Dans un entretien accordé à Franceinfo, Attal a décrit cet accord comme "très mystérieux", soulignant qu'une grande partie des éléments reste à négocier au-delà de la signature. Il a appelé à une implication plus forte de l'Europe dans les discussions entre les États-Unis et l'Iran, notamment sur les préoccupations nucléaires.
Cette partie du monde, déjà marquée par des tensions historiques, pourrait se voir confrontée à de nouveaux défis. Des experts comme Françoise Hampson, professeure de droit international, partagent ce sentiment. Elle souligne que "le véritable défi sera de transformer cet accord en un cadre opérationnel qui dure dans le temps".
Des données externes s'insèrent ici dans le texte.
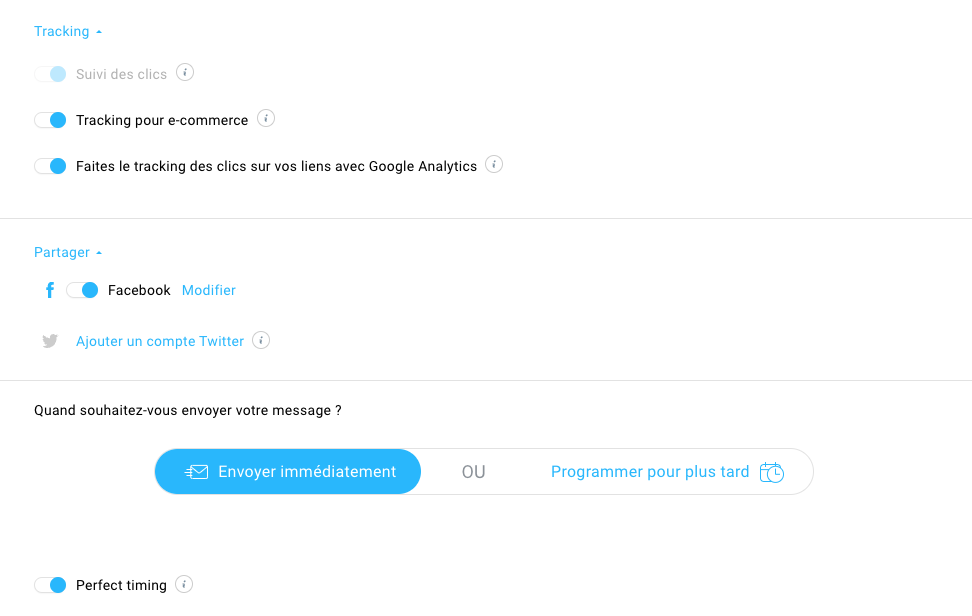Image resolution: width=972 pixels, height=616 pixels.
Task: Click the grey Twitter bird icon
Action: [x=50, y=341]
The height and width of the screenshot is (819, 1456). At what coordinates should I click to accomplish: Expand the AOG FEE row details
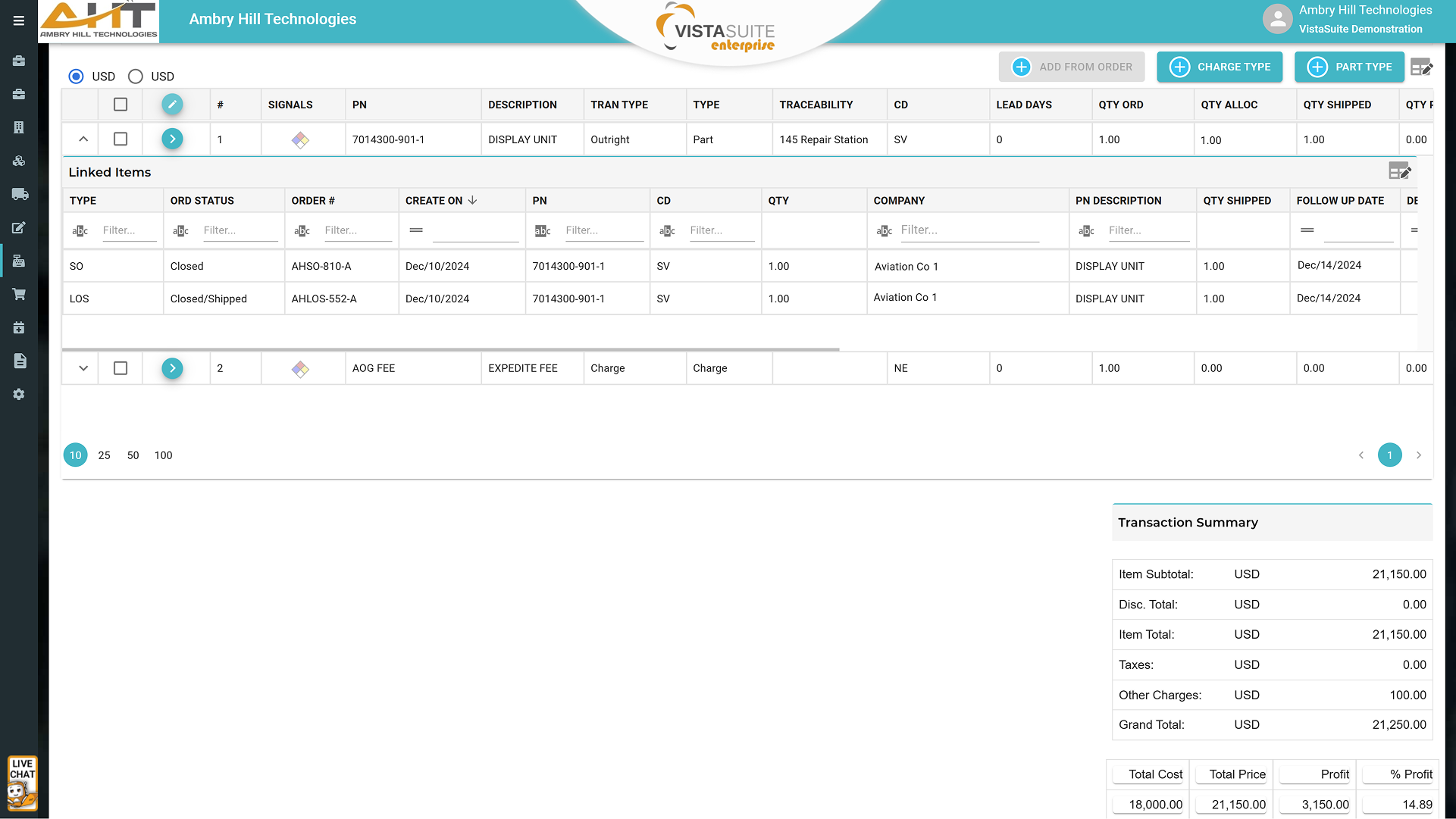83,368
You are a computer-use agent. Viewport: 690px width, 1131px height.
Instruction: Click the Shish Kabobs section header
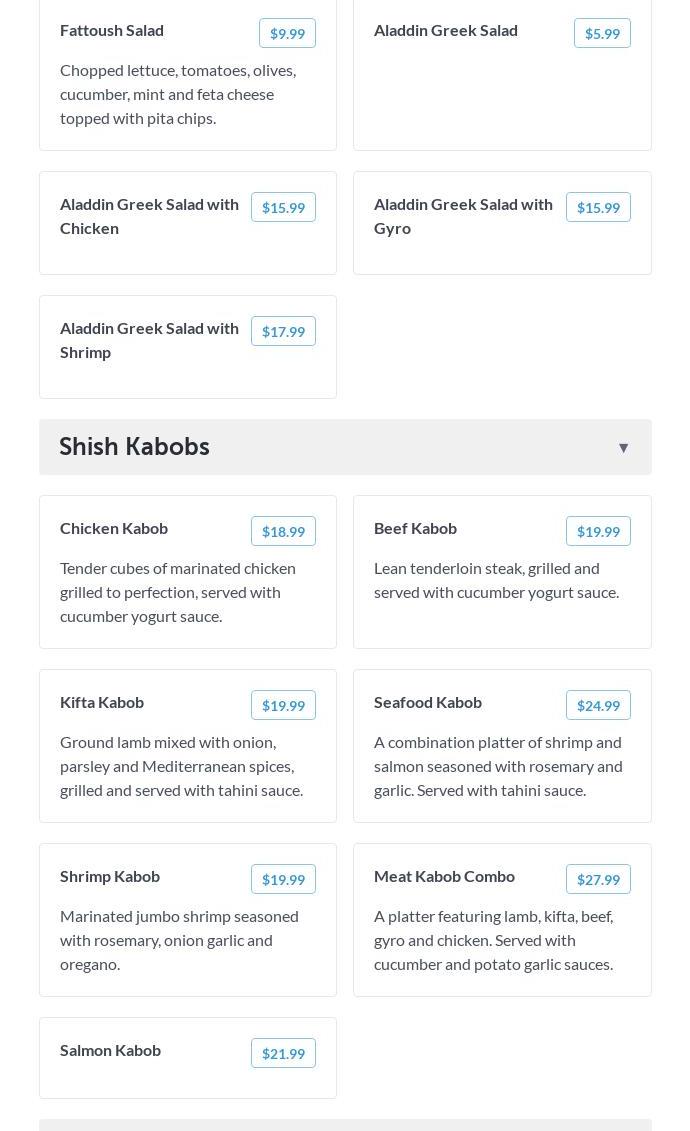[x=135, y=447]
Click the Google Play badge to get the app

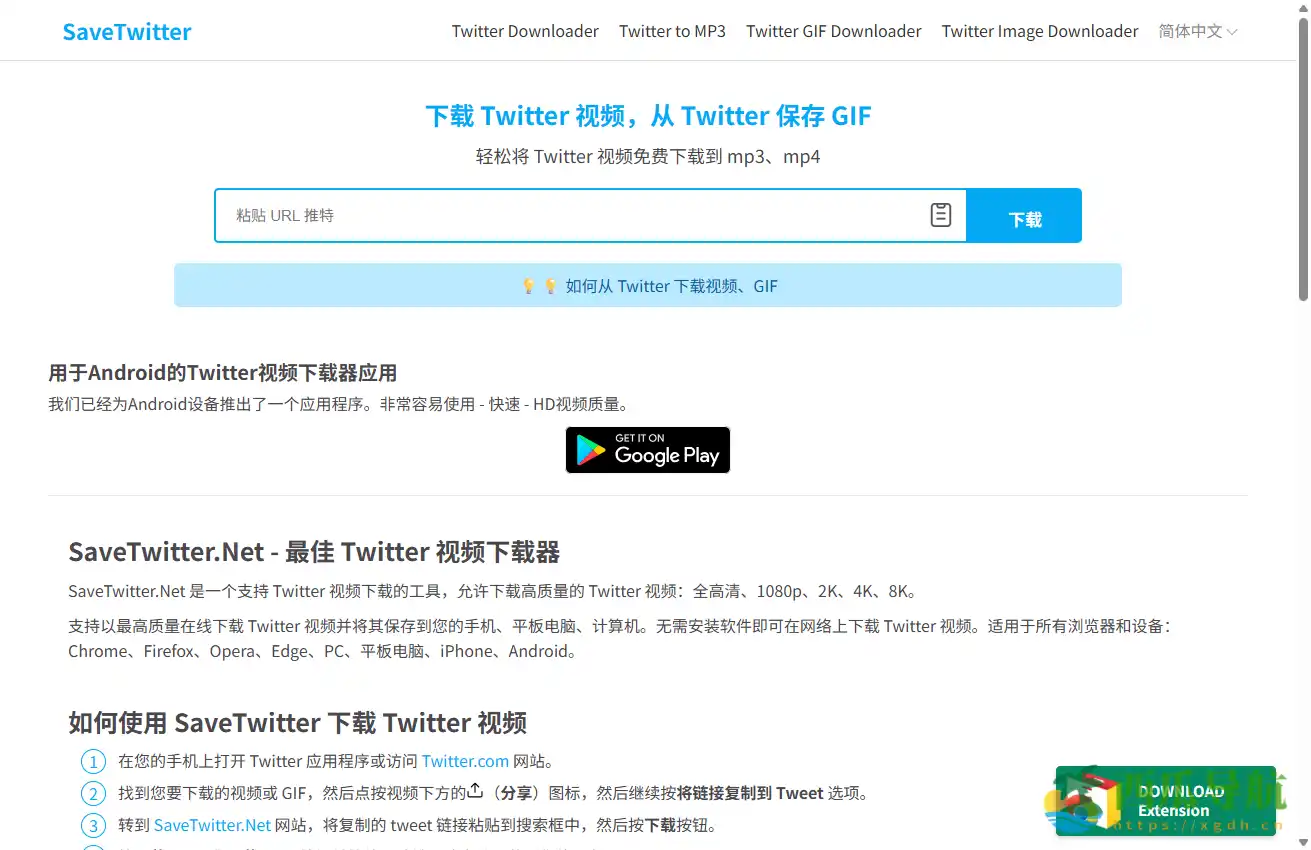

Alors que les négociations continuent, la communauté internationale observe avec prudence. Dans cette ère d'incertitude, le chemin vers une paix durable semble encore semé d'embûches. L'accord, s'il est mis en œuvre, pourrait apporter un souffle nouveau, mais il demeure fragile. Comme le rappelle Attal, "des solutions durables nécessitent des engagements sans faille et des négociations transparentes."